On the cohomology of almost-complex manifolds

TL;DR

This paper investigates the relationship between the cohomology of almost-complex manifolds and their structures, extending previous work to analyze semi-Kähler structures and their cohomological properties.

Contribution

It applies existing methods to explore the cohomology and semi-Kähler cone structures on almost-complex manifolds, advancing understanding of their geometric and topological properties.

Findings

Extended cohomological analysis to semi-Kähler structures.

Linked cohomology properties with almost-complex structures.

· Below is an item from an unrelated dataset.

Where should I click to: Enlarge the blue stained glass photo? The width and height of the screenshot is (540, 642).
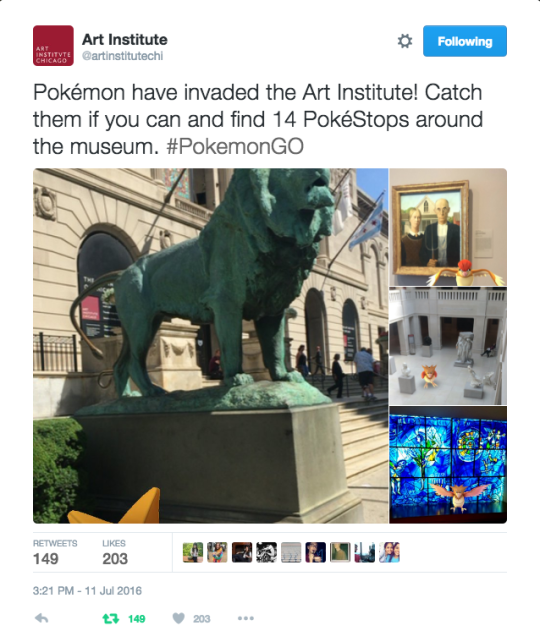click(x=448, y=465)
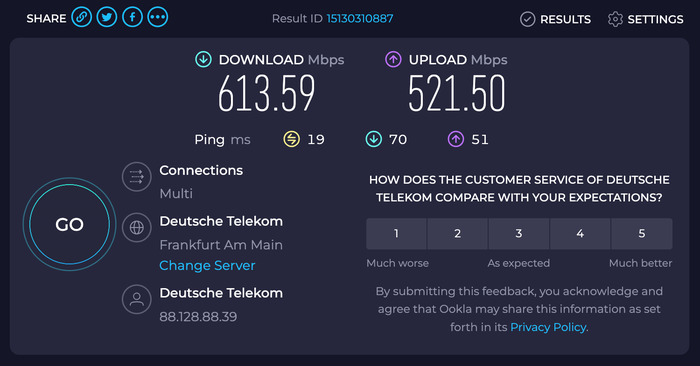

Provided new insights into semi-Kähler cone geometry.

Abstract

Following T.-J. Li, W. Zhang [Comparing tamed and compatible symplectic cones and cohomological properties of almost complex manifolds, Comm. Anal. Geom.], we continue to study the link between the cohomology of an almost-complex manifold and its almost-complex structure. In particular, we apply the same argument in [T.-J. Li, W. Zhang, Comparing tamed and compatible symplectic cones and cohomological properties of almost complex manifolds, Comm. Anal. Geom.] and the results obtained by D. Sullivan in [Cycles for the dynamical study of foliated manifolds and complex manifolds, Invent. Math.] to study the cone of semi-K\"ahler structures on a compact semi-K\"ahler manifold.